Thank you very much for the responses. This is the type of stuff you can't ask dealers and expect a straight answer.
2k2wranglerx: when you describe the performance being better than quadradrive and selectrac, are you comparing it when the vehicle is in 2WD (just relying on the traction control) or when 4WD is engaged?
in 2wd you need to remember it's a rear wheel drive truck. BUT the esp really helps keep it straight. it's almost impossible to do drifts and donuts with it on.
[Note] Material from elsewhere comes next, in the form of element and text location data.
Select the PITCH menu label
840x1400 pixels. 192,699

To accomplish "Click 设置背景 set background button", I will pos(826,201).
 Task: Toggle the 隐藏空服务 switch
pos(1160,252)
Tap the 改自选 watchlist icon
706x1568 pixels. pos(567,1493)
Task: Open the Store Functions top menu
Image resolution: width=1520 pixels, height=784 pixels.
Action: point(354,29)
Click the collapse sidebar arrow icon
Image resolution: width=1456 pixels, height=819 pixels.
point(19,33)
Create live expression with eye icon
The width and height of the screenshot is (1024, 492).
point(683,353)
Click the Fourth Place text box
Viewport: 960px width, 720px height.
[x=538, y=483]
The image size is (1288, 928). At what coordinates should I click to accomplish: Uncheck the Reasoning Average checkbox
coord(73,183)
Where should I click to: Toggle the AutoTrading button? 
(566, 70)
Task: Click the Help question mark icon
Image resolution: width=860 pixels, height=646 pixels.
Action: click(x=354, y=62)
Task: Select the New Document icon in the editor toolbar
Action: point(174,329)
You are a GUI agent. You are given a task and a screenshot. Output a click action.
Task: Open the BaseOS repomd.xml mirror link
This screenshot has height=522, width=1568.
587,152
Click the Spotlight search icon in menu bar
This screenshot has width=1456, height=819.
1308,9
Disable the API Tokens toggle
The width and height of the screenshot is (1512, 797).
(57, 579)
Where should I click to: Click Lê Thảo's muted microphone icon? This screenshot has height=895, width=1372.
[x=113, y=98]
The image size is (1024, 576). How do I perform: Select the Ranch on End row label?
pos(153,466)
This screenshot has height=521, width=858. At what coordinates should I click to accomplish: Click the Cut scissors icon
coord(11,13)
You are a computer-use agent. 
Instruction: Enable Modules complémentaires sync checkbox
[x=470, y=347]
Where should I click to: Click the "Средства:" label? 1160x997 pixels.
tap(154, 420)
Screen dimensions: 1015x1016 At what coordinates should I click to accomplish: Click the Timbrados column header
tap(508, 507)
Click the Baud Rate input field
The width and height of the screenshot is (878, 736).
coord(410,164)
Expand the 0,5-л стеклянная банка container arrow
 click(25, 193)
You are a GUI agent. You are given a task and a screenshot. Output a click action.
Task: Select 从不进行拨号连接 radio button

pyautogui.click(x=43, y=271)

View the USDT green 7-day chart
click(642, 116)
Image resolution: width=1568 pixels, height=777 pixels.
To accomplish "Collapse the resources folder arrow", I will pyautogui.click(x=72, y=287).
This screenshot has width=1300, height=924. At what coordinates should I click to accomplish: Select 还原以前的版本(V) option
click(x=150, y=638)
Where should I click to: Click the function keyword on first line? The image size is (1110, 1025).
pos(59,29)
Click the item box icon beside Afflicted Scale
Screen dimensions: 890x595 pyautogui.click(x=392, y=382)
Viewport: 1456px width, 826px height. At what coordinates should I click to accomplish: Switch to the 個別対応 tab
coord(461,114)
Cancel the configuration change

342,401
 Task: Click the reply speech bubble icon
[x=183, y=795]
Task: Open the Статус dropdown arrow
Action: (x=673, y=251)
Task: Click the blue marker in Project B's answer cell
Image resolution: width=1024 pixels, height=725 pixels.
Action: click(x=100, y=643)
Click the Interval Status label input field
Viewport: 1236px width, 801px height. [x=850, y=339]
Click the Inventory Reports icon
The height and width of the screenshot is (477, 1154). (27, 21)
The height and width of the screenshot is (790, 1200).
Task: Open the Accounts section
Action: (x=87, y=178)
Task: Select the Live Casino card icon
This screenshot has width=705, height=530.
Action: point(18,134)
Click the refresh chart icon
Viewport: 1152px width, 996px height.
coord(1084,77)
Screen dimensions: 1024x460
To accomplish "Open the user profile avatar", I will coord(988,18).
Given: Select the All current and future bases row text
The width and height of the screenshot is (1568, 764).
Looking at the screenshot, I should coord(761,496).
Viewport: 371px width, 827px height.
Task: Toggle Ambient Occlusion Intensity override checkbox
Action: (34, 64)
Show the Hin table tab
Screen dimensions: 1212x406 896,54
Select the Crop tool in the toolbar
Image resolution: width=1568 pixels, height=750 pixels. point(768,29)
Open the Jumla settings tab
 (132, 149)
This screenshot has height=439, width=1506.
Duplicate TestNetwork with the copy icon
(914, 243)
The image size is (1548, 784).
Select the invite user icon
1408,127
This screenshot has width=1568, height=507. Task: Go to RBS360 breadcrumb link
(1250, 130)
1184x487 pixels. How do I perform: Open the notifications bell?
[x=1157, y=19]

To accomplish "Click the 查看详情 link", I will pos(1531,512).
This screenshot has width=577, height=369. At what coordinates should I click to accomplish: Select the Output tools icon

BUT, if it's snowing and the roads are covered, i just go ahead and put it in 4wd.
When we had that big snow storm that seemed to last for like 2 weeks, i would forget it was in 4wd. it's defenitely not like my TJ was in 4wd. much smoother, much easier to engage, and you don't get teh wheel shake. So when it's icy/not icey (mixed) i just leave it in 4wd. if i feel i need it.
93 yj. 355 chevy, heads, cam, intake, etc. 35's, bumpers, winch, lights, and a killer stereo.